Return, from the material below, each line in which "Improvement" occurs.

- **DATA LISTING**
-*-

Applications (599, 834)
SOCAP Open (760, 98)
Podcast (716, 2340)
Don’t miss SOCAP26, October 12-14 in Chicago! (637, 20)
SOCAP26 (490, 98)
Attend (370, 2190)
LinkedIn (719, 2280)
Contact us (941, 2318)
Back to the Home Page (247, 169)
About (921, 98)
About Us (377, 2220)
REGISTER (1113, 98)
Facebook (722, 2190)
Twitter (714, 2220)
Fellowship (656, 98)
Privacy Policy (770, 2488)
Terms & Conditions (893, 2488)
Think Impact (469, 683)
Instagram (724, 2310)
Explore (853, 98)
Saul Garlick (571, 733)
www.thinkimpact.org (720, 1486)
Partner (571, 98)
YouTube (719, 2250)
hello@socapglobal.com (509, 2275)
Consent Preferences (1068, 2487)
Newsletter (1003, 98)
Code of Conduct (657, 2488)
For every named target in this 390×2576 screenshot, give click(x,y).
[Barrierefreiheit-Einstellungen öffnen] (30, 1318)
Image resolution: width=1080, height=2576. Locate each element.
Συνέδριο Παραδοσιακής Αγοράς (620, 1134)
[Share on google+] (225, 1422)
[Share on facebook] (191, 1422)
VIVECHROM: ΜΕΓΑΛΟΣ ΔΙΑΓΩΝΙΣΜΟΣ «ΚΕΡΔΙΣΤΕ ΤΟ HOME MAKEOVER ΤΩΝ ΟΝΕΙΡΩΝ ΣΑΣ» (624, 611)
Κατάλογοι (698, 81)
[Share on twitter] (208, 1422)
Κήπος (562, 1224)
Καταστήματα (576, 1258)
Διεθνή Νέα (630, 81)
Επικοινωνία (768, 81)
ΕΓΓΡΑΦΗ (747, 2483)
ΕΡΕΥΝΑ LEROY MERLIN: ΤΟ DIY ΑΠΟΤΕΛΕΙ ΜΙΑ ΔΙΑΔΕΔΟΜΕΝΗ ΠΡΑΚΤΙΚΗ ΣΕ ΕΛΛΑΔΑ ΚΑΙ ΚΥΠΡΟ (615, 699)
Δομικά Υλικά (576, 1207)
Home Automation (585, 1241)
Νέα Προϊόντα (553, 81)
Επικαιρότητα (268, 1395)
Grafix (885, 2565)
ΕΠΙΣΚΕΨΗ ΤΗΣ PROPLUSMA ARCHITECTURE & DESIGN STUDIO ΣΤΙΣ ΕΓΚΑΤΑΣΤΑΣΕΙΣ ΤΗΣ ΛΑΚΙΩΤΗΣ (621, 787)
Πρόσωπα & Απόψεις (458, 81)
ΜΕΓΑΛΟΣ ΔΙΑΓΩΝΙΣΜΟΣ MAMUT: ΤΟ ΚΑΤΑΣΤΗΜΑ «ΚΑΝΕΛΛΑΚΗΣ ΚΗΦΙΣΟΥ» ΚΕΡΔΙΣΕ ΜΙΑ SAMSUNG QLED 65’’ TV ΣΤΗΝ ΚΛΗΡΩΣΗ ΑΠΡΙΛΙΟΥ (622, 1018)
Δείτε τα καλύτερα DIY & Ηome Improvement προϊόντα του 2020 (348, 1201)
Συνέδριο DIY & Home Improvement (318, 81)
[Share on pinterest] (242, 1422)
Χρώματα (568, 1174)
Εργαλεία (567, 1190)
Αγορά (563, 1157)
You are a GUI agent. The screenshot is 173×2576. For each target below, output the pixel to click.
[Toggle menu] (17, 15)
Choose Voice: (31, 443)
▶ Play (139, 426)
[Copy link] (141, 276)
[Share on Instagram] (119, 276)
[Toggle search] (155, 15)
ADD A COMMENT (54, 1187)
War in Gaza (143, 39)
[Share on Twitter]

-*-

- **EXPECTED ANSWER**
Δείτε τα καλύτερα DIY & Ηome Improvement προϊόντα του 2020 (348, 1201)
Συνέδριο DIY & Home Improvement (318, 81)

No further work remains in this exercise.